Was Yendhal trying to rob him of his prize?

Vargas turned as the door sighed open, face mottling with anger even as his heart pounded with a sudden fear. The fear subsided a little as he recognized the tall figure in the scarlet robe, but the anger remained.

"What are you doing here, cyber? How dare you come uninvited into my presence?"

Ruen crossed the room and looked at the screen.

"My lord, this man must be released from your labyrinth. Immediately."

"You forget yourself, cyber. The Technarch does not take orders!"

"Even so, my lord, he must be released."

"By my order, not yours!" Vargas was adamant. "I rule here, cyber, not you. The man is mine to do with as I please. If it is my whim I shall test him to destruction." He raised his voice and shouted. "Guards! To me! At once!"

"They will not respond, my lord," said Ruen evenly. "There is trouble in the palace and they have been relieved of their duties in order to withstand it."

"Trouble?"

"Yes, my lord."

An insurrection? Vargas felt the tightening of his stomach as he considered the possibility. It was remote. With Brekla taking care of things any opposition would be short-lived. Ruen must be playing on his fears, using his knowledge to gain his own ends. And yet, where were the guards?

"You!" Vargas glared at the cyber. "You have done this. You have worked against me from the beginning. There was no trouble until you came with your lying advice and subtle ways. You and your damned Cyclan! Well, we shall see who is the master of Technos. Yendhal! Test Dumarest to destruction. Release the krell. Now!"

"Hold!" Ruen did not raise his voice and it remained an even monotone devoid of emotion but now it held on iron note of command. "Release him."

The physician hesitated, the point of his tongue wetting his lower lip as he stared from the cyber to the Technarch. Against Vargas the figure in scarlet looked the epitome of calm, his shaven head hooded by his cowl, his eyes direct in the shadowed sockets of his skull. His controlled determination was heightened by his immobility, the hands which he had thrust into the wide sleeves of his robe.

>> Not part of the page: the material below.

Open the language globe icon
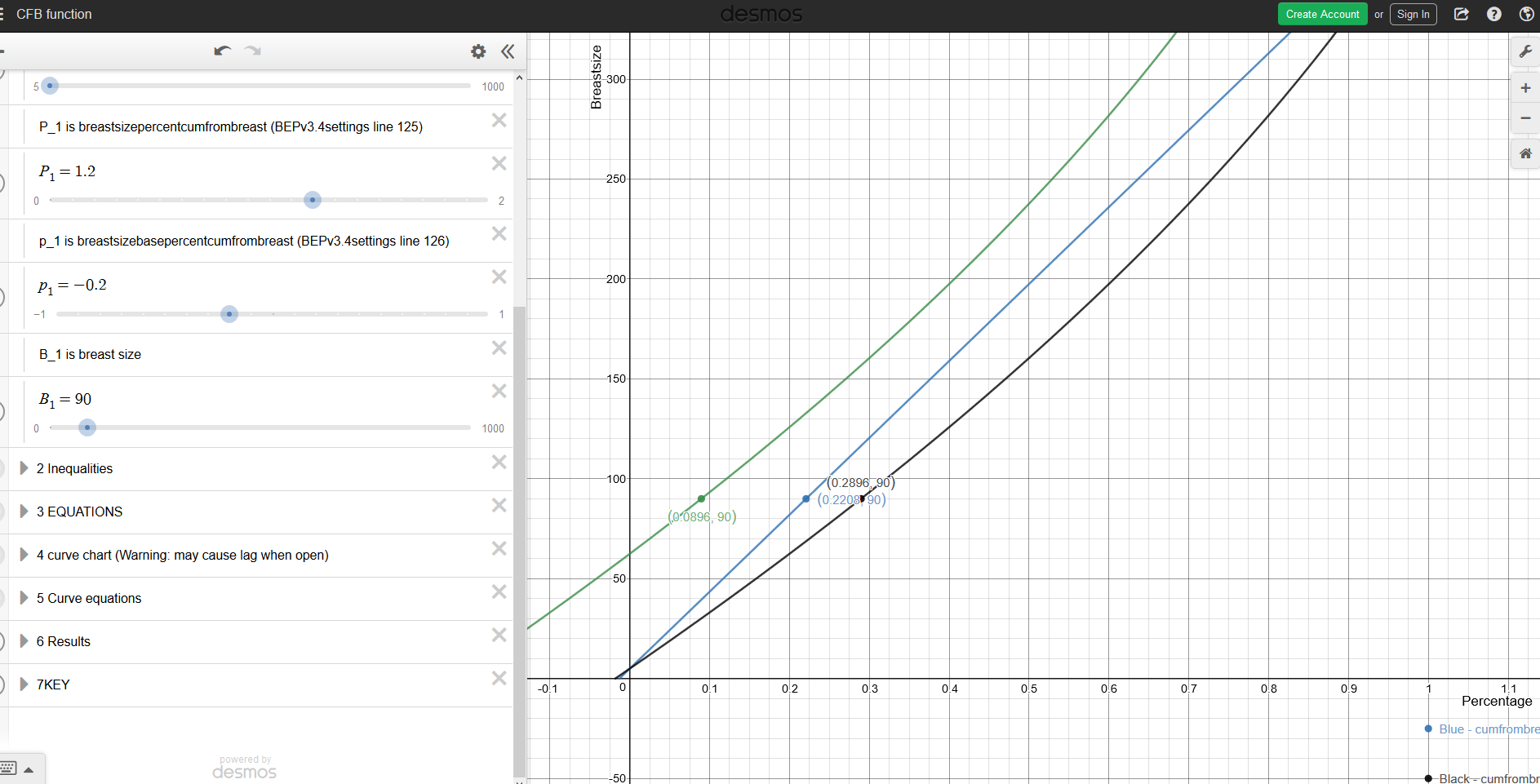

"I advise you to think before you answer, my lord," said Ruen before Vargas could reply. "The man Dumarest means nothing to you, but the aid of the Cyclan does. Deny one and you will lose the other. How long do you think you will continue to rule without a cyber to guide you?"

More threats? Vargas felt suffocated with the accumulating pile of enemies. Did Ruen want Dumarest to act the assassin as that bitch Mada Grist had done? Was that why he wanted him freed? And if he yielded how, where would it end?

"You heard my orders," he snapped at Yendhal. "Obey!"

Ruen took a hand from the sleeve of his robe. From it something spat, singing, the high-pitched whine deepening a little as it struck against the side of Vargas's throat. A quivering mote rested in the center of a spreading circle of disintegration, cell and tissue yielding beneath the sonic destruction.

As the Technarch fell, already dead, Ruen lifted his hand toward the physician.

"The man Dumarest," he said evenly. "Release him."

Yendhal hastened to obey.

* * *

The arrows had come from nowhere, running before him, below lifted partitions and pointing the way at junctions. Dumarest followed them, loping past areas acrid with insect smells, black pits in which things stirred, the surge of turgid waters. He was covered with sweat and blood, staggering a little from numbing fatigue. A spined patch of growth had torn at his bare flesh with vicious thorns.